The price of Madagascan vanilla increased by nearly 150% last year after a poor harvest on the island in the Indian Ocean.
Food manufacturers could be in for an expensive summer as prices continue to rise as demand increases and supplies shrink.
Charlie Thuillier, the founder and managing director of the ice-cream brand Oppo, told The Guardian the cost of the vanilla extract his company buys has spiked. "The price has doubled in the last month. We were paying €35 (£27) a litre in February but now its €76 (£60)."
The curing process, which involves drying the beans in the sun by day and allowing them to sweat in a box at night, takes three to six months.
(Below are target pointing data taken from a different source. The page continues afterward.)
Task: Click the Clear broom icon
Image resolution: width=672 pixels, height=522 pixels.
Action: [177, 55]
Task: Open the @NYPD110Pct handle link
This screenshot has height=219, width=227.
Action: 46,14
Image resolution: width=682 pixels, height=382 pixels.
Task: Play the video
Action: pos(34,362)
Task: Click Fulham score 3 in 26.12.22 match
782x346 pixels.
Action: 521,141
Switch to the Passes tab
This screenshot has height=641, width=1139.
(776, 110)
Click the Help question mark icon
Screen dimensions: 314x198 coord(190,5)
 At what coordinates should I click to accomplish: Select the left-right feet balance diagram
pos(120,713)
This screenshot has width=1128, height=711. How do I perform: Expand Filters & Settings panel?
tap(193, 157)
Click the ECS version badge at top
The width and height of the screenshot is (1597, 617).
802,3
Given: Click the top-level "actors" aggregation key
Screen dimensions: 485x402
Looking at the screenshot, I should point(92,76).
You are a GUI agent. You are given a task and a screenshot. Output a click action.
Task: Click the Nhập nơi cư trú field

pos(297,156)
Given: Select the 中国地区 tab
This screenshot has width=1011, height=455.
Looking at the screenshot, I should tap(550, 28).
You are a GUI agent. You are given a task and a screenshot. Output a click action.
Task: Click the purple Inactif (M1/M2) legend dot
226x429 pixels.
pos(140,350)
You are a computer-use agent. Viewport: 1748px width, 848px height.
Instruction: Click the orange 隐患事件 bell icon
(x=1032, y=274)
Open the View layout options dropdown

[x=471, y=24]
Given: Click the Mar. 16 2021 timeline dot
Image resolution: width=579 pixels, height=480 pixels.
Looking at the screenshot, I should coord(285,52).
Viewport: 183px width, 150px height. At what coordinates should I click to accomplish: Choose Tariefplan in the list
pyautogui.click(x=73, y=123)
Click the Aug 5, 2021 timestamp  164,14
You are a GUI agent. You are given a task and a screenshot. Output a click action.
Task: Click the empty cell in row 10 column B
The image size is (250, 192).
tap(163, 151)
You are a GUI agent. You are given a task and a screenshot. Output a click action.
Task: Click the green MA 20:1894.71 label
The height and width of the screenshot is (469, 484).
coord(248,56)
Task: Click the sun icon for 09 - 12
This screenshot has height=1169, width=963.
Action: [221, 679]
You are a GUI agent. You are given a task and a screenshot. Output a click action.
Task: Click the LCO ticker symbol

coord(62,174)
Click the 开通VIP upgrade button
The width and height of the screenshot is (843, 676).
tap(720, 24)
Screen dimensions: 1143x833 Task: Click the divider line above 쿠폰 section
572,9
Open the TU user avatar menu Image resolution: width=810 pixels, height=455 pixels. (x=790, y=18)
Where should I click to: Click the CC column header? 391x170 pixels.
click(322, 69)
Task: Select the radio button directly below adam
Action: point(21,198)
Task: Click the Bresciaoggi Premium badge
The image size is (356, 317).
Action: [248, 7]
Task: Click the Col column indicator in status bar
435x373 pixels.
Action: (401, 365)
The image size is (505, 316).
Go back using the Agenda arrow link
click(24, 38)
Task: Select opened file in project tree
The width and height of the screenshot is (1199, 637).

Silver Spoon, who distributes the American Nielsen-Massey vanilla brand in the UK, also commented: "The market price of vanilla has risen over the past 12 months, and sharply over the last 12 weeks. This has been driven largely by a poor quality harvest in Madagascar. Our hope is that vanilla prices will return to a more stable level in the future."
The data company Mintec has reported that Madagascan vanilla bean was changing hands for £144 a kilogram in January compared with £59 at the start of 2015.
The prices increases will affect companies that use the ingredient in products including soft drinks, cakes and desserts. However, as summer approaches ice-cream makers, will find that their most expensive ingredient has trebled in price and some will be forced to pass on the increased cost to consumers.
Thuillier added: "Managing the price increase is a bit of a challenge for us but we haven't changed supplier. If you are doing battle with giants like Unilever you need a product that's unbelievable. We will sell more."
Alongside the poor harvest there are rumours that vanilla farmers in Madagascar harvested their 2015 crop prematurely, in fear of losing their production to thieves, this combined with inadequate drying in order to increase profits from crops could also lead to lower quality vanilla.